The hidden impacts of marine microplastic pollution

Beach plastic debris

Marine debris litters a beach on Laysan Island in the Pacific Ocean. (USFWS photo)

Debris-strewn beaches, seabird skeletons filled with plastic bottle caps, turtles deformed by six-pack rings: These are familiar images of plastic pollution.

While environmental plastic certainly has a tragic impact on these animals and ecosystems, a new study hints that the real toll of microplastics on marine ecosystems may be even more insidious, affecting the food web from its base.

The study published in Scientific Reports focused on the smallest particles of plastic: nanoplastics. Measuring just 1-100 nanometers in diameter, these plastics can penetrate the blood-brain barrier of fish, with harmful effects, according to the study.

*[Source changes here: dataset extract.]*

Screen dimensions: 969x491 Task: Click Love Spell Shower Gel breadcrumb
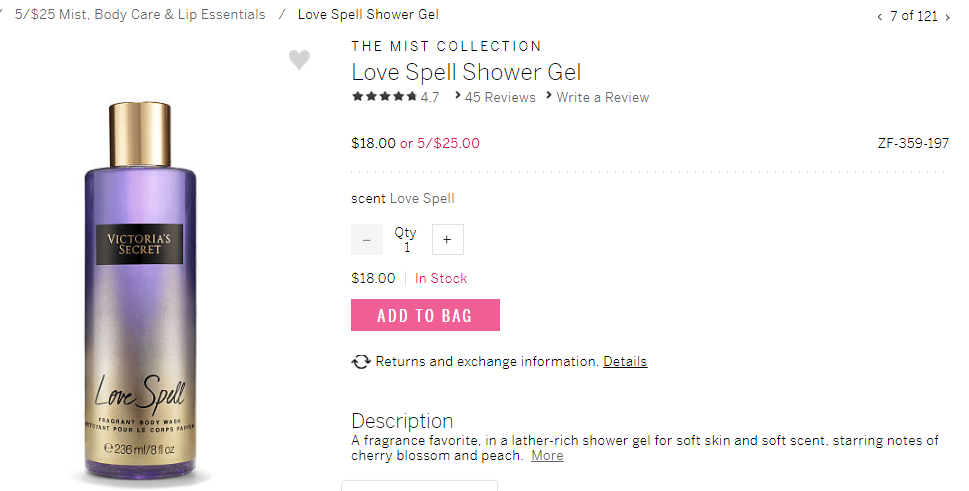tap(368, 15)
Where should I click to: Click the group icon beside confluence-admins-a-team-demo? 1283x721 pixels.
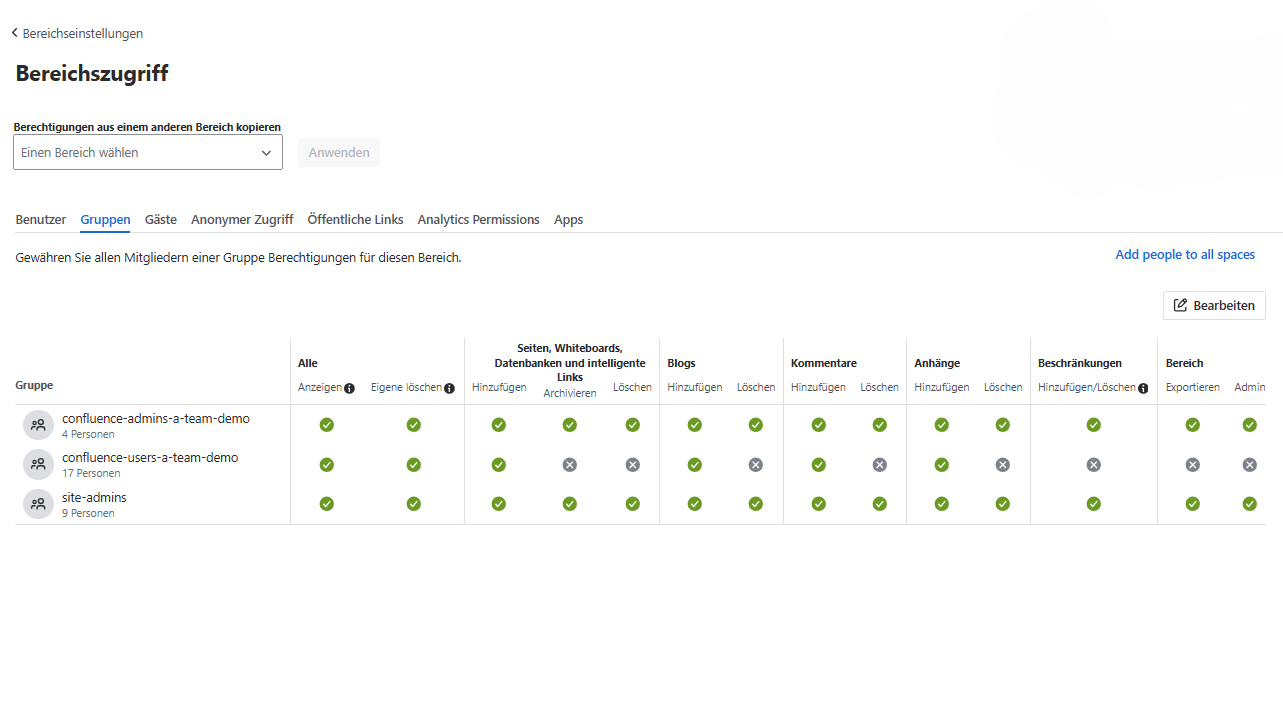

Scientists at Lund University fed two sizes (53nm and 180nm) of polystyrene nanoplastic particles to algae, then daphnia zooplankton, then fed the zooplankton to carp. The zooplankton fed the smaller particles had the highest mortality rate, and the carp that ate those plankton exhibited unusual behavior that could make them less competitive in the wild. The 180nm carp group showed higher activity and faster feeding time than the control group or 53nm group. Additionally, the 180nm plastics did not increase zooplankton mortality, said Karin Mattsson, a study author.

“For me, the most surprising results were that one kind of particle was toxic for daphnia, while the same type of particle but in a larger size was not toxic at all for daphnia during the tested conditions,” Mattsson said.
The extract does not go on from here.